Die Deutsche Arbeitsfront

Neben den beiden zentralen Instanzen GBA und RSHA gab es zahlreiche andere Behörden, die mit der Organisation der Zwangsarbeit zu tun hatten, beispielsweise die größte NS-Massenorganisation, die Deutsche Arbeitsfront (DAF): In vielen Fällen war sie für die Unterbringung von zivilen Zwangsarbeiter:innen zuständig und stellte die Lagerleiter. Ihre Mitglieder und Funktionäre entwarfen darüber hinaus ein einschränkendes Regelwerk für das Freizeitverhalten der zivilen Zwangsarbeiter:innen und waren maßgeblich an der betriebsinternen Bestrafung beteiligt. Da trotz aller Propaganda und Disziplinierungsmaßnahmen immer wieder intime Verbindungen zwischen als arisch verstandenen deutschen Frauen und Zwangsarbeitern aus dem Ausland entstanden, schuf die DAF als bewusste Gegenmaßnahme "Bordelle für fremdvölkische Arbeiter", in dem Frauen aus den besetzten Gebieten Sex-Zwangsarbeit leisten mussten.

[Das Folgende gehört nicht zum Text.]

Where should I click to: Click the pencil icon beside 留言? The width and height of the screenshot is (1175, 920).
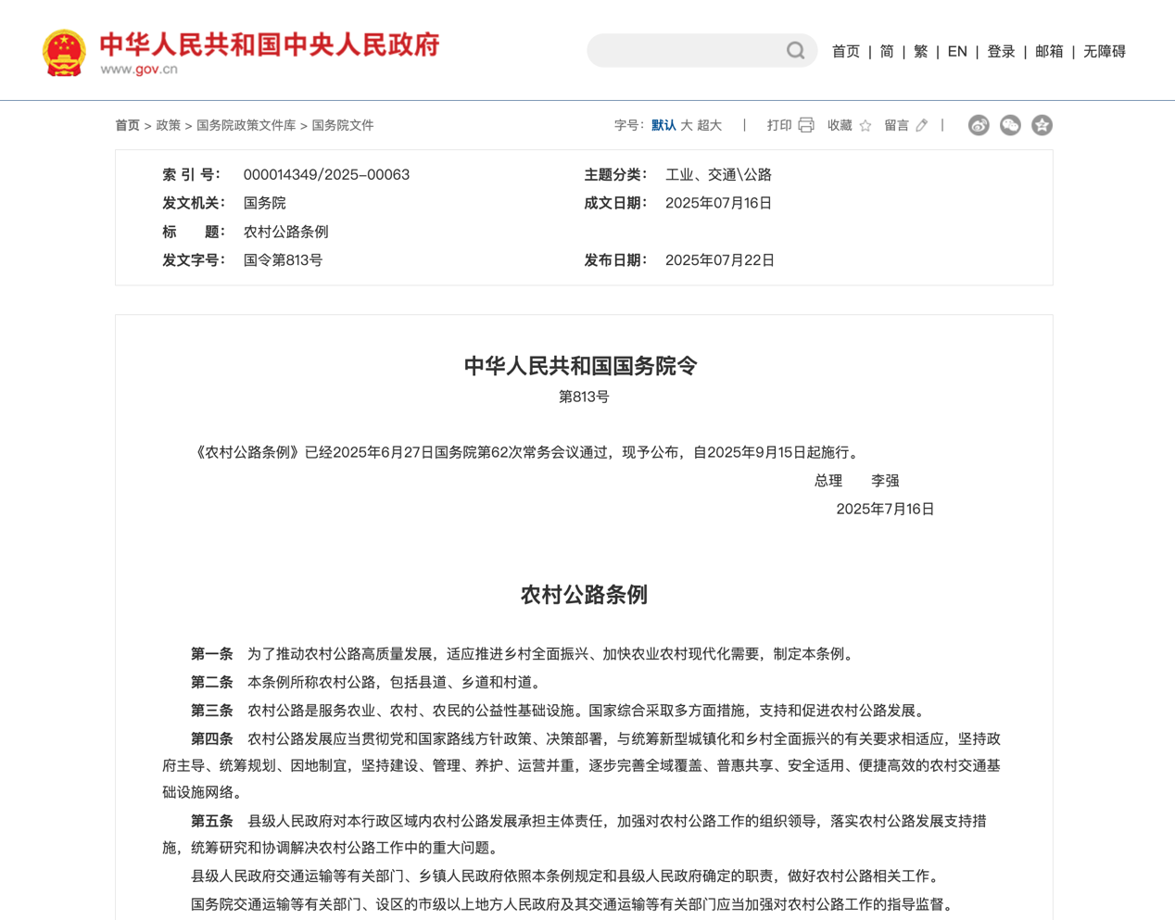(922, 126)
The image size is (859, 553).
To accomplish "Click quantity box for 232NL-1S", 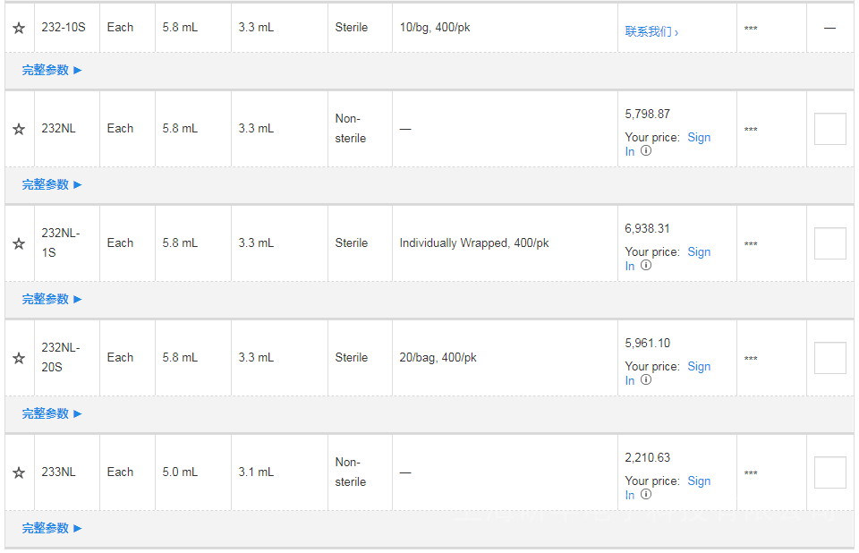I will pyautogui.click(x=829, y=243).
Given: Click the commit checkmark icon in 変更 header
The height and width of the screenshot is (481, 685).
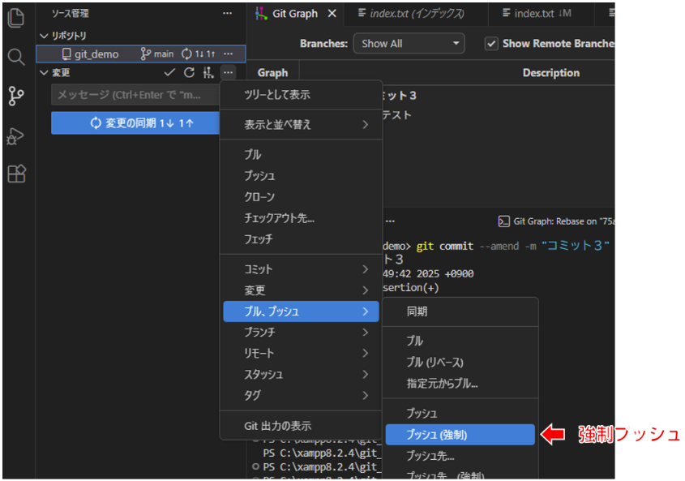Looking at the screenshot, I should (x=169, y=73).
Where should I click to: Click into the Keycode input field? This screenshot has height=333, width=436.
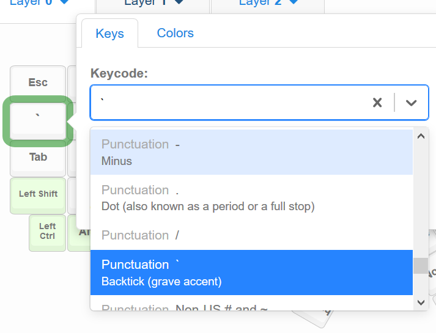point(231,103)
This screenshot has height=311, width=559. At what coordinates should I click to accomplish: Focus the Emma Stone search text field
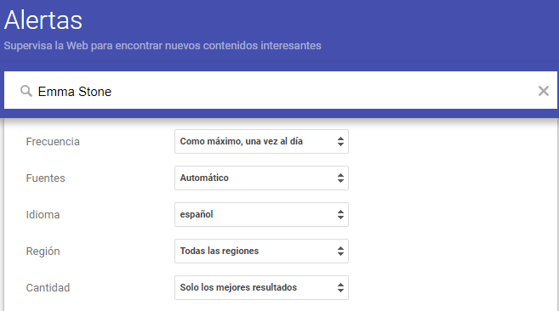pyautogui.click(x=281, y=90)
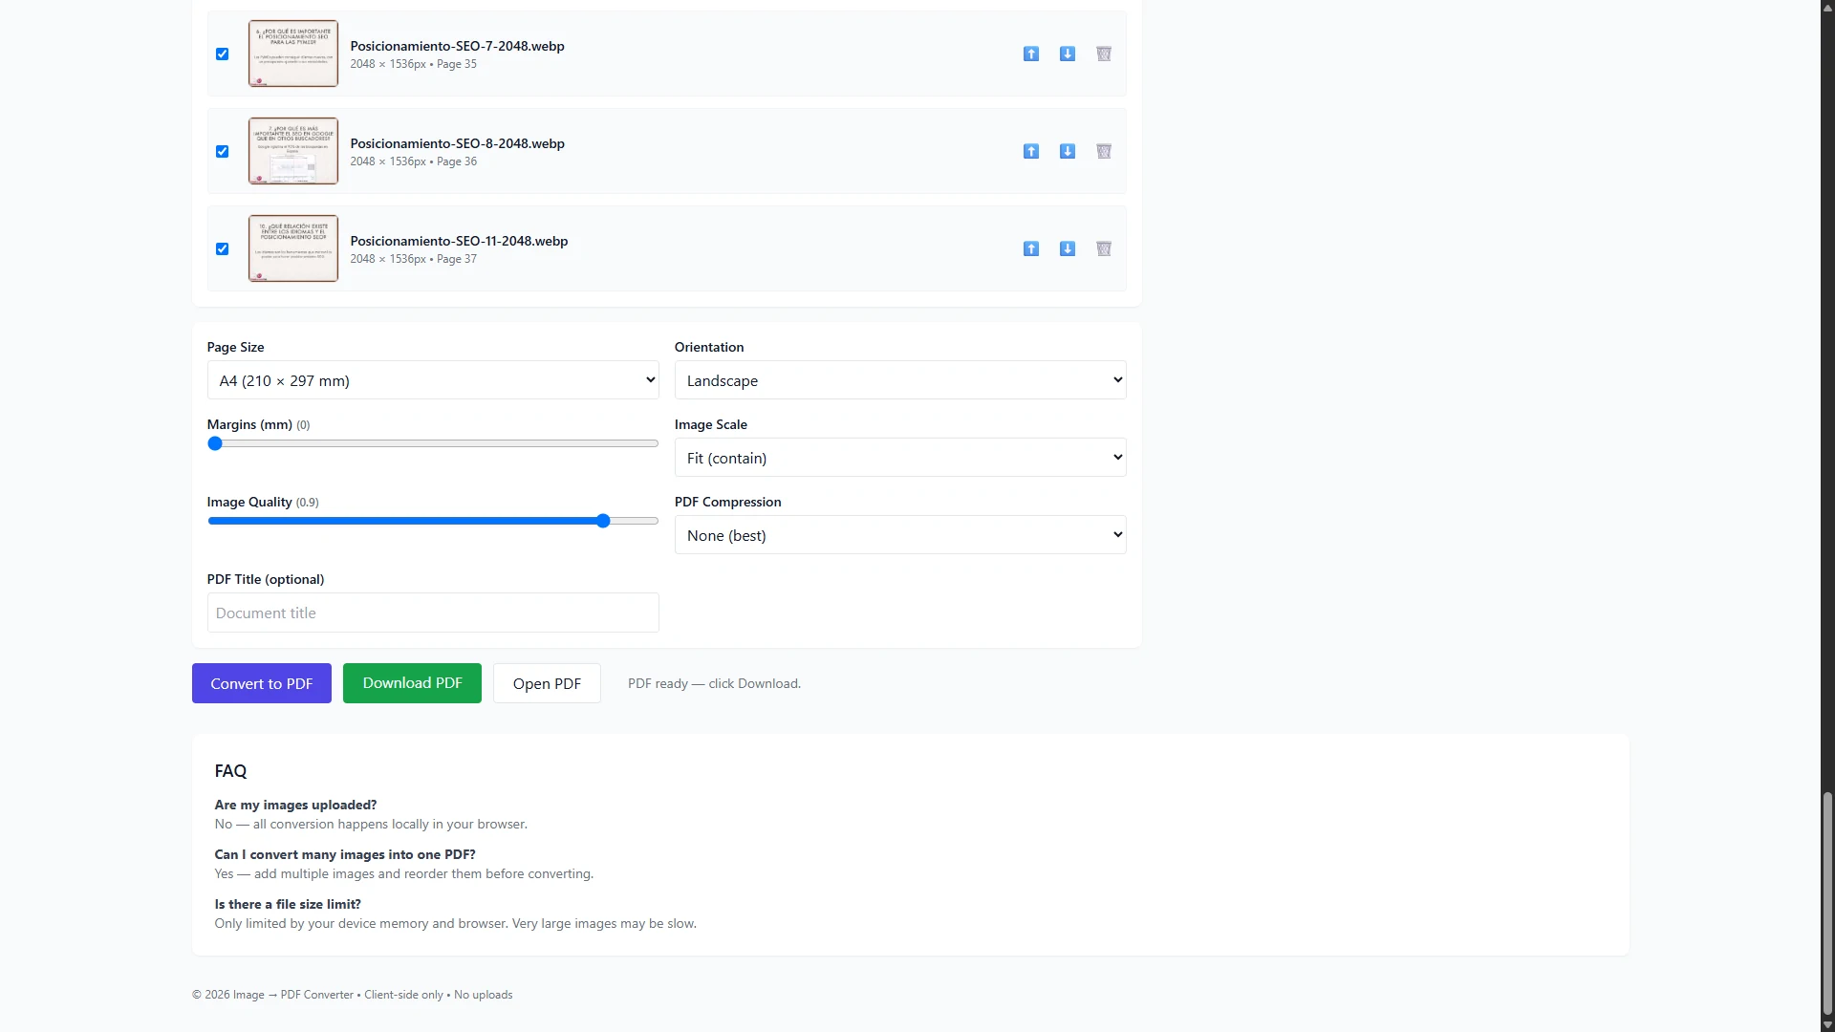Screen dimensions: 1835x1032
Task: Move Posicionamiento-SEO-7-2048.webp down
Action: click(x=1067, y=54)
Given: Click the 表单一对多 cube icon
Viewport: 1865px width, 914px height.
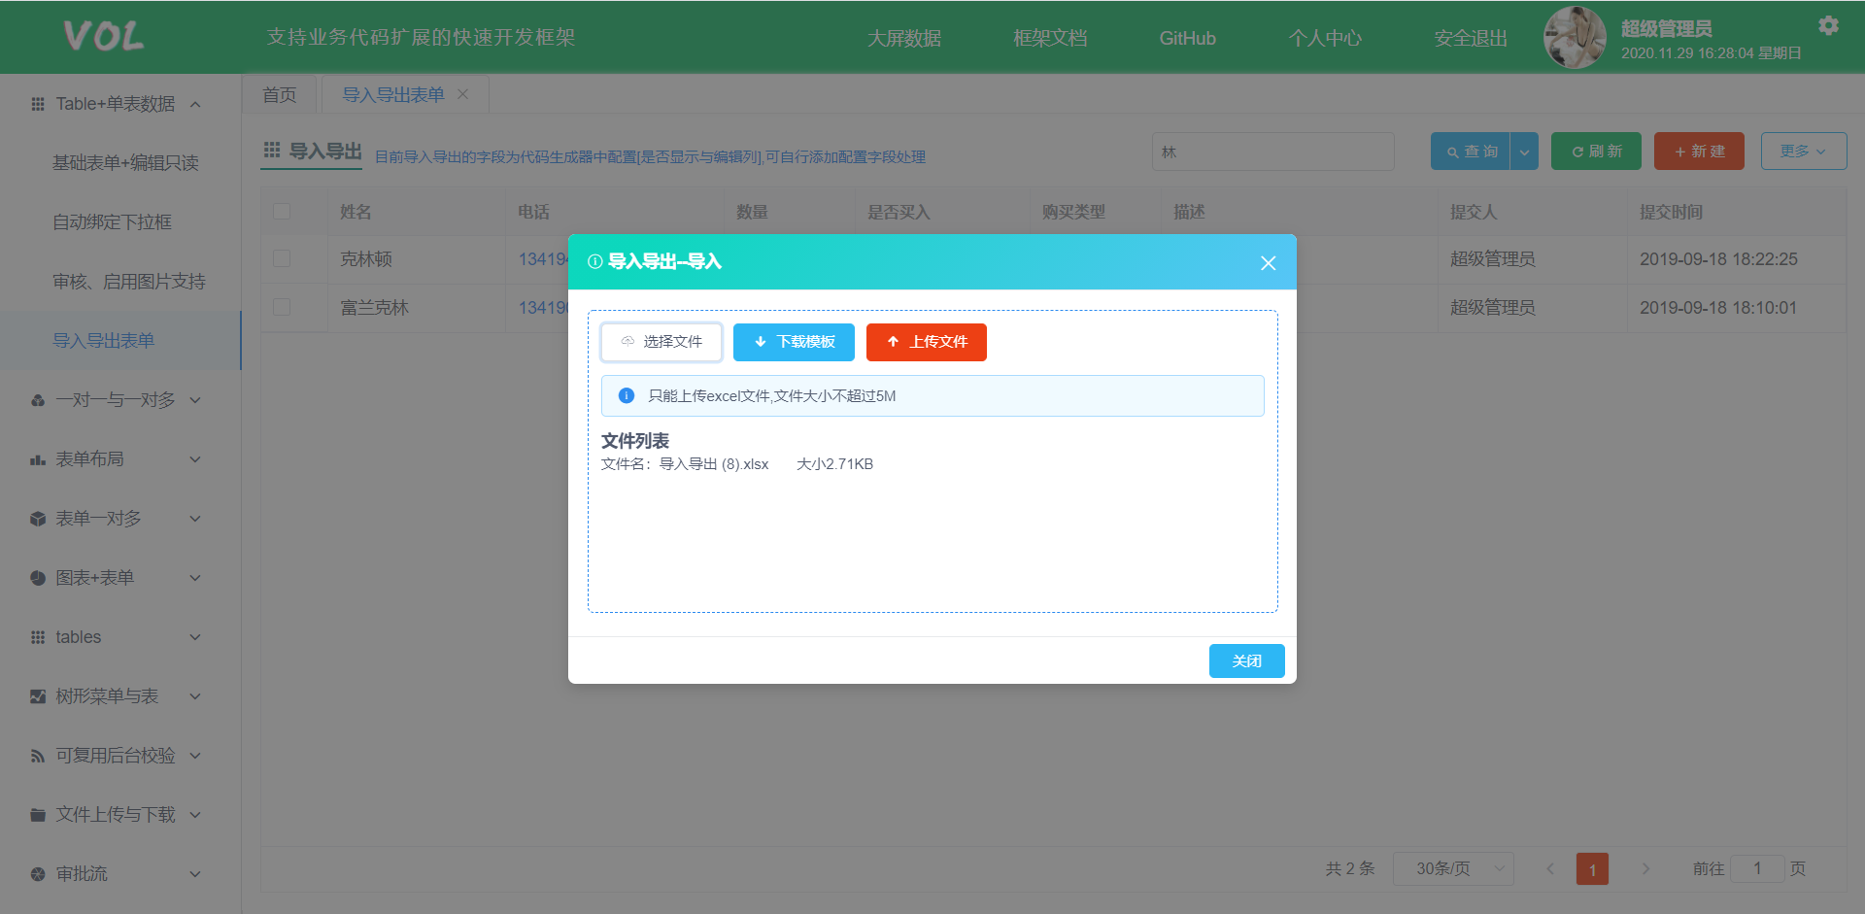Looking at the screenshot, I should [38, 519].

Da Zwangsarbeiter:innen in der Regel verpflichtet waren, sich zu versichern, waren auch die örtlichen Krankenkassen involviert. Das Reichsfinanzministerium war für die Sondersteuern, die für Zwangsarbeiter:innen aus Polen und der Sowjetunion erhoben wurde, zuständig. Anteile des Gehalts von Zwangsarbeiter:innen wurden oft auf Sparkonten deutscher Banken eingezahlt und direkt wieder in die Kriegswirtschaft investiert. Auf diese Weise verdiente der nationalsozialistische Staat bis 1943 7,5 Millionen Reichsmark.

 

Literatur:

Ulrich Herbert. Fremdarbeiter. Politik und Praxis des ‚Ausländer-Einsatzes‘ in der Kriegswirtschaft des dritten Reiches, Bonn 1999

Alexander Nützenadel (Hrsg.). Das Reichsarbeitsministerium im Nationalsozialismus. Verwaltung – Politik – Verbrechen, Göttingen 2017.